Na última quinta-feira, pela primeira vez, Rafa foi de casa até o centro de reabilitação, onde é atendida duas vezes por semana na zona norte da Capital, de ônibus. Valéria conta que a menina estava receosa e envergonhada por ter que embarcar no coletivo em uma cadeira de rodas.
São coisas assim que ela vai se adaptando. Por vezes, ela diz que já cansou disso. Fica chateada porque queria estar caminhando, fazendo o que ela fazia antes. Então, converso muito com ela. Explico que é o melhor para ela nesse momento. Felizmente, ela entende muito bem e seguimos.
VALÉRIA FREESE SALVADOR
Mãe da Rafaella
— São coisas assim que ela vai se adaptando. Por vezes, ela diz que já cansou disso. Fica chateada porque queria estar caminhando, fazendo o que ela fazia antes. Então, converso muito com ela. Explico que é o melhor para ela nesse momento. Felizmente, ela entende muito bem e seguimos — conta a mãe.
Com a pandemia, e as aulas não presenciais, Rafa passa a maior parte do tempo em casa, com os irmãos. A mãe busca as lições no colégio para que ela possa dar seguimento ao aprendizado. A família tenta obter uma nova cadeira de rodas, já que a atual é pesada e não permite que a menina movimente as rodas sozinha.

### O que fazer
A – De acordo com o texto sobre Rafa, quantas vezes por semana ela é atendida no centro de reabilitação?
B – Reproduza do texto sobre Rafa o trecho que começa em "Na última quinta-feira, pela" e vai até "bem e seguimos.".

### Linhas fornecidas
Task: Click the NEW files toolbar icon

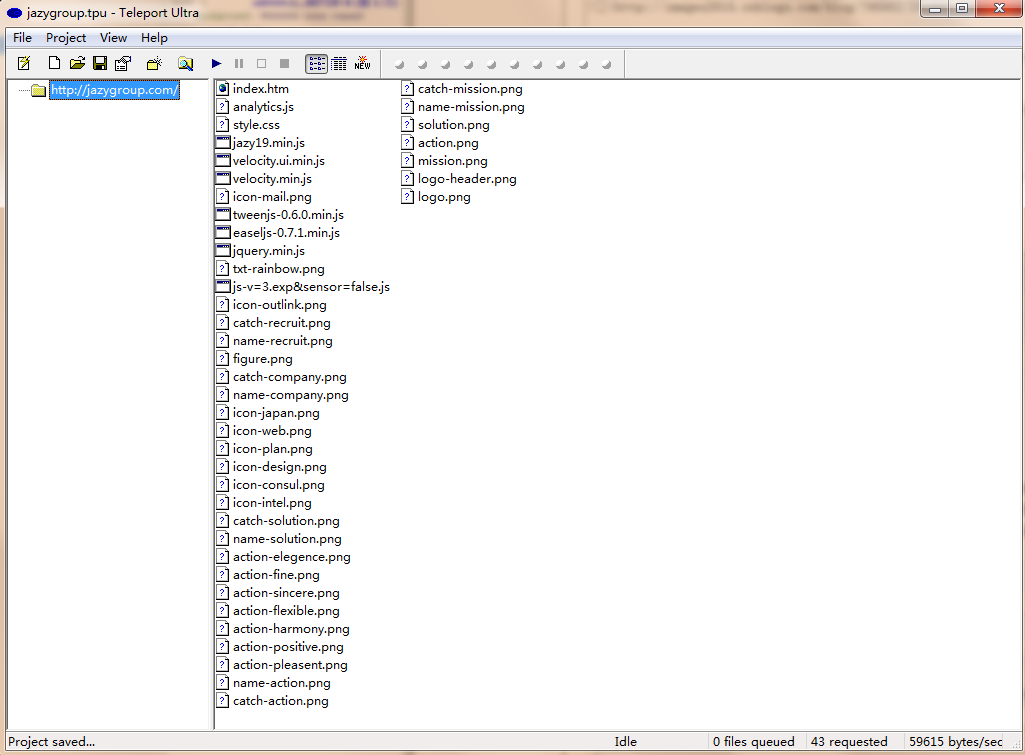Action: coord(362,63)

==

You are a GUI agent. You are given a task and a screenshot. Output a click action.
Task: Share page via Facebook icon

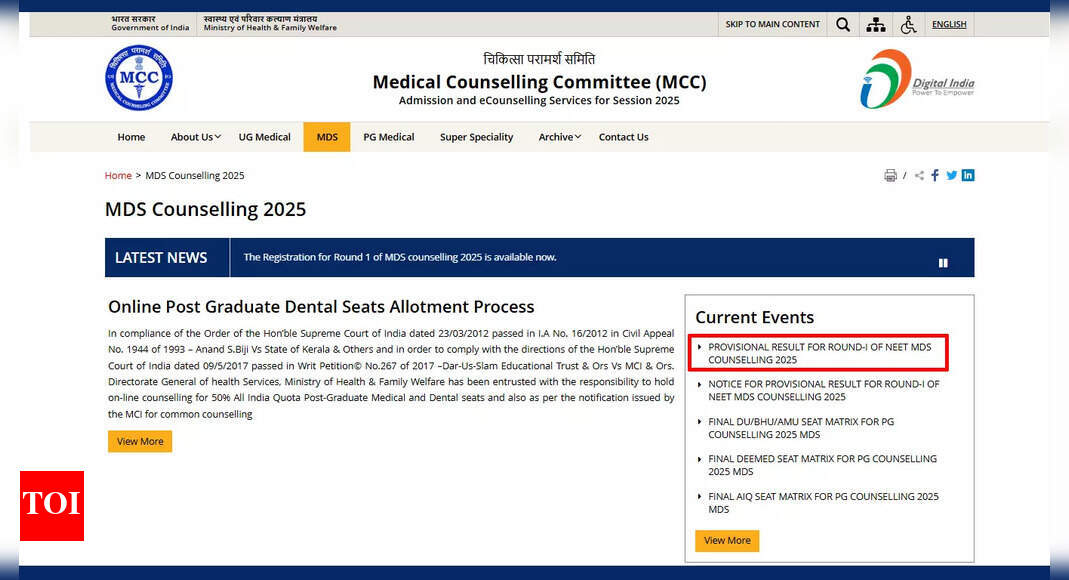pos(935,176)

### Respostas por tarefa
A – Duas vezes por semana.

B –
Na última quinta-feira, pela primeira vez, Rafa foi de casa até o centro de reabilitação, onde é atendida duas vezes por semana na zona norte da Capital, de ônibus. Valéria conta que a menina estava receosa e envergonhada por ter que embarcar no coletivo em uma cadeira de rodas.
São coisas assim que ela vai se adaptando. Por vezes, ela diz que já cansou disso. Fica chateada porque queria estar caminhando, fazendo o que ela fazia antes. Então, converso muito com ela. Explico que é o melhor para ela nesse momento. Felizmente, ela entende muito bem e seguimos.